___ Records for the task
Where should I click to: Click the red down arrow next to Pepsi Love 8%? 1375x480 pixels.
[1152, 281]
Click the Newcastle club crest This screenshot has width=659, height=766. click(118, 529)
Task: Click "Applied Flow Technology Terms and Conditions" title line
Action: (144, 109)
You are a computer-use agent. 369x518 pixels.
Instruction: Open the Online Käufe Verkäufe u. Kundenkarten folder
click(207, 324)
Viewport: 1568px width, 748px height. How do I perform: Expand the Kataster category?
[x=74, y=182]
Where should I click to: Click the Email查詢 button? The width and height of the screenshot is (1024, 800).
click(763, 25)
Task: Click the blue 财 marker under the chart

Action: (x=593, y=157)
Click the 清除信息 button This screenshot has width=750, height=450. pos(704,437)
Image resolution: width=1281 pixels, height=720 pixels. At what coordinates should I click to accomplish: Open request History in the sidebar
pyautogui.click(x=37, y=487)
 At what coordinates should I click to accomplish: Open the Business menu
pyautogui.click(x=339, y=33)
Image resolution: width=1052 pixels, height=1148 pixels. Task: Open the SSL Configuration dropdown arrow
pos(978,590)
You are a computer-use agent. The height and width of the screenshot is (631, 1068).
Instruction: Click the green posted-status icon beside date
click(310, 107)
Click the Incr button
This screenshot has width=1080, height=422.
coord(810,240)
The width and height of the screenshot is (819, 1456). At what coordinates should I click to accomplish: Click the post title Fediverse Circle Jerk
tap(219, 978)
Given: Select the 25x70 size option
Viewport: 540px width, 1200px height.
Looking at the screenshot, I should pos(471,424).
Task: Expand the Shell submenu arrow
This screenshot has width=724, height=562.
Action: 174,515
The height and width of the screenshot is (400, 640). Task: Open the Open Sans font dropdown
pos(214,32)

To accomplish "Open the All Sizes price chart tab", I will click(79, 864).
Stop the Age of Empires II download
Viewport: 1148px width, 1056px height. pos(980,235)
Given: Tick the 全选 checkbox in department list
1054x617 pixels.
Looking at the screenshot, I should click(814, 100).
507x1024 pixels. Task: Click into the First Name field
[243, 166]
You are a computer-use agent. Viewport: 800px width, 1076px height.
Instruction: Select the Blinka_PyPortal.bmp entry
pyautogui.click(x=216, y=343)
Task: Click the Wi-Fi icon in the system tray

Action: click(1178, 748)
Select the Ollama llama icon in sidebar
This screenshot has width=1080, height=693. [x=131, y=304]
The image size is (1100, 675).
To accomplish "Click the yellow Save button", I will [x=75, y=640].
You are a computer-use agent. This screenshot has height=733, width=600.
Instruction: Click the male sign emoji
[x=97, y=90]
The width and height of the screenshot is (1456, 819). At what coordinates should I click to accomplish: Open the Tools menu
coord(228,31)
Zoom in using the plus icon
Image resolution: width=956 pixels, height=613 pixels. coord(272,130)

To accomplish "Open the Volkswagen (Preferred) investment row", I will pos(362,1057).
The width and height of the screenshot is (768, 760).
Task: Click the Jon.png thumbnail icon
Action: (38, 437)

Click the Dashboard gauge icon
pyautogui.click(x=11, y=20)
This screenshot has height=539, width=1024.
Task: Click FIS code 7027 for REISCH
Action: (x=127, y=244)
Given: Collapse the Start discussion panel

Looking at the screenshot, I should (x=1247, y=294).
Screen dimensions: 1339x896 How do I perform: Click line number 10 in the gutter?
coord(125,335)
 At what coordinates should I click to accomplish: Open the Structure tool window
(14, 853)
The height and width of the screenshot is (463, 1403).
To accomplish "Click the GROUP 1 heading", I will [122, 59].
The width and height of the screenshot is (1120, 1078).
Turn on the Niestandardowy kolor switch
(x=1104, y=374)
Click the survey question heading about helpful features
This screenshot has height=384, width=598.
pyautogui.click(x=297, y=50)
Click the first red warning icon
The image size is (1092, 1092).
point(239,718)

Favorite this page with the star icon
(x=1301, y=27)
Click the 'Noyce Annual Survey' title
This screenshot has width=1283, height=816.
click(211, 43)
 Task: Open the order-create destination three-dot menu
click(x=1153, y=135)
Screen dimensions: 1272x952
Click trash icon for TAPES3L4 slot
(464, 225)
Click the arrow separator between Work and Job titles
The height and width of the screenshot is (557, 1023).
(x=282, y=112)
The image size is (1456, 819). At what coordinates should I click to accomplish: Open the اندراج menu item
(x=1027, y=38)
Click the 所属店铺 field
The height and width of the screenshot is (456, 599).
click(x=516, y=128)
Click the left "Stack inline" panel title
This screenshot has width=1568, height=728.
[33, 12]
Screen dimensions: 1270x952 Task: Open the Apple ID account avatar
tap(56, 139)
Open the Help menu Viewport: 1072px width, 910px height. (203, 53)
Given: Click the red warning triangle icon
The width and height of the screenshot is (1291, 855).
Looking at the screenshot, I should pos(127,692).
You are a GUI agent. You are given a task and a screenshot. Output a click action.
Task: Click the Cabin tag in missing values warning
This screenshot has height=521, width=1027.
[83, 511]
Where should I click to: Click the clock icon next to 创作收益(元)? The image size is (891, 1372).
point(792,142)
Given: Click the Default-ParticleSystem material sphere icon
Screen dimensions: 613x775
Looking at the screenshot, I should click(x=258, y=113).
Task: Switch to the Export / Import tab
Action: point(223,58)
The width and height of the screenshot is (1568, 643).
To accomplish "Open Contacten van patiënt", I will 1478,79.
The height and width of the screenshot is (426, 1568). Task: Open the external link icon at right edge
______
*Task*: The required output is every line from the one that holds "The image size is (1456, 819)." through the last line of the listing above, retyped exactly and with nothing else.

*Task result*:
The image size is (1456, 819). At what coordinates should I click to accomplish: Open the اندراج menu item
(x=1027, y=38)
Click the 所属店铺 field
The height and width of the screenshot is (456, 599).
click(x=516, y=128)
Click the left "Stack inline" panel title
This screenshot has width=1568, height=728.
[33, 12]
Screen dimensions: 1270x952 Task: Open the Apple ID account avatar
tap(56, 139)
Open the Help menu Viewport: 1072px width, 910px height. (203, 53)
Given: Click the red warning triangle icon
The width and height of the screenshot is (1291, 855).
Looking at the screenshot, I should pos(127,692).
You are a GUI agent. You are given a task and a screenshot. Output a click action.
Task: Click the Cabin tag in missing values warning
This screenshot has height=521, width=1027.
[83, 511]
Where should I click to: Click the clock icon next to 创作收益(元)? The image size is (891, 1372).
point(792,142)
Given: Click the Default-ParticleSystem material sphere icon
Screen dimensions: 613x775
Looking at the screenshot, I should click(x=258, y=113).
Task: Switch to the Export / Import tab
Action: point(223,58)
The width and height of the screenshot is (1568, 643).
To accomplish "Open Contacten van patiënt", I will 1478,79.
The height and width of the screenshot is (426, 1568). Task: Open the external link icon at right edge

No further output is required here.